TASKS TO COMPLETE |
1/ Transcribe the LakeCache Clusters overview from "Key Features" up to and including "AWS Glue catalog)".
2/ According to the LakeCache Clusters overview, how does the feature scale compute resources?
3/ Continue the LakeCache Clusters overview from where it ends.

[start PASSAGE TO READ]

Skip to main content

LakeCache Clusters

LakeCache Clusters provide a low-latency query engine for interactive SQL queries on your tables. LakeCache is optimized for fast read queries, and automatically scales compute resources based on query load.

Beta Feature

This feature is in beta, and might not yet be available in your project. Currently, AWS projects are supported, with GCP support coming soon.

Key Features

  • Low-latency SQL queries: Execute interactive SQL queries in seconds
  • Automatic scaling: Scales compute resources by adding or removing entire engines based on query load
  • Concurrency: Supports concurrent workloads by scaling out to multiple engines
  • OAuth authentication: Secure access using OAuth with support for Okta, Microsoft Entra, Google, and other identity providers
  • Catalog integration: Works with AWS Glue and Onehouse catalogs
  • Access control integration: Integrates with AWS Lake Formation for table-level access control (available only when using AWS Glue catalog)

[end PASSAGE TO READ]
[start GIVEN INFORMATION]

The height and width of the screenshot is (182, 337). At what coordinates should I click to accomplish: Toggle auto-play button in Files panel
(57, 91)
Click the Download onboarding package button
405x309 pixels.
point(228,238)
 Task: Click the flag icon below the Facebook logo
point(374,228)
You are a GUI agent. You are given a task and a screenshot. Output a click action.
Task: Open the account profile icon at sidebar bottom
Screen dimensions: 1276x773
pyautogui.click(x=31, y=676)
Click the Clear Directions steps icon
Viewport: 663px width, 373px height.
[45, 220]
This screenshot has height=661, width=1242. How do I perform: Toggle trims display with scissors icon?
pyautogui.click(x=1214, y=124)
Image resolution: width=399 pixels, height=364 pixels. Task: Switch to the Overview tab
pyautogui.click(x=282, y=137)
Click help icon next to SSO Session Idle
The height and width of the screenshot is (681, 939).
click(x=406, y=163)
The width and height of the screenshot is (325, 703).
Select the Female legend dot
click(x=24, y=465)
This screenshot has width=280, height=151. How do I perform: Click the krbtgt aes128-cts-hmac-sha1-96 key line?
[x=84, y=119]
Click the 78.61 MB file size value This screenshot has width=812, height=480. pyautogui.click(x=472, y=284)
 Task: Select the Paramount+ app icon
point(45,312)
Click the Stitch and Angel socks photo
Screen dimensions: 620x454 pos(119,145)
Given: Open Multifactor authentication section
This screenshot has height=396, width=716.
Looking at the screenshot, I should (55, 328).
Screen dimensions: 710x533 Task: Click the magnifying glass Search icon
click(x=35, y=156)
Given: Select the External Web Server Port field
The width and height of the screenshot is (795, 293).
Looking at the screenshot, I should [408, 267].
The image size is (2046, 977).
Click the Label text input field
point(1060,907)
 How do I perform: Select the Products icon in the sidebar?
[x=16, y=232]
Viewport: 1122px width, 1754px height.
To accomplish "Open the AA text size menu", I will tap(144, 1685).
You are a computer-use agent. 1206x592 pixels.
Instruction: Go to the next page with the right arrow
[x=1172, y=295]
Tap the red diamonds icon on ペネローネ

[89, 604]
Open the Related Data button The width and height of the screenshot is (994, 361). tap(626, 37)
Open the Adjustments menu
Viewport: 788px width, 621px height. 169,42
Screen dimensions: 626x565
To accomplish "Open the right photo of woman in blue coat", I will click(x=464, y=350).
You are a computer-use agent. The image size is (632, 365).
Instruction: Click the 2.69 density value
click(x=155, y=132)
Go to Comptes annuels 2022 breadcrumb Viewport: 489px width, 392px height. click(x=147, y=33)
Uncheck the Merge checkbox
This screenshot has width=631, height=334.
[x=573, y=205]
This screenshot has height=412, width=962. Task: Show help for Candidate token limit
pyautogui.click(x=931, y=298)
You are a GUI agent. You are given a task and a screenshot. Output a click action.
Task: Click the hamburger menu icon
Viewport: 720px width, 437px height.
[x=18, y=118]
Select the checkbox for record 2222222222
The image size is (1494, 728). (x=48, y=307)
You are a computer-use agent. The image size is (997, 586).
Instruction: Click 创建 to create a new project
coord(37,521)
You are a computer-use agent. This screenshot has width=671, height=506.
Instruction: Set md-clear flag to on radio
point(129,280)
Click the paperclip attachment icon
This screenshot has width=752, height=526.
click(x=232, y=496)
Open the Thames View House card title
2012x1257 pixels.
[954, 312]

[end GIVEN INFORMATION]

RESPONSES FOR EACH TASK |
1/
Key Features

  • Low-latency SQL queries: Execute interactive SQL queries in seconds
  • Automatic scaling: Scales compute resources by adding or removing entire engines based on query load
  • Concurrency: Supports concurrent workloads by scaling out to multiple engines
  • OAuth authentication: Secure access using OAuth with support for Okta, Microsoft Entra, Google, and other identity providers
  • Catalog integration: Works with AWS Glue and Onehouse catalogs
  • Access control integration: Integrates with AWS Lake Formation for table-level access control (available only when using AWS Glue catalog)

2/ It adds or removes entire engines based on query load.

3/
  • BI tool integration: Connect using Postgres JDBC drivers with tools like DBeaver, Tableau, PowerBI, and Looker

Create a LakeCache Cluster

When creating a LakeCache Cluster, you'll configure the following:

Engine Size

Select an engine size that determines the compute resources for each engine. Engine sizes are available in t-shirt sizes:

  • 2x-small
  • x-small
  • small
  • medium
  • large
  • x-large
  • 2x-large
  • 3x-large
  • 4x-large

Each engine has a fixed structure: one driver and a fixed number of workers determined by the engine size. The engine size maps to specific instance types for the driver and workers, and determines the number of workers per engine. Instance types and the number of workers per engine are fixed and cannot be modified.

How Scaling Works

LakeCache scales at the engine level, not at the worker level. When scaling, entire engines (each with a fixed driver and fixed number of workers) are added or removed based on query load.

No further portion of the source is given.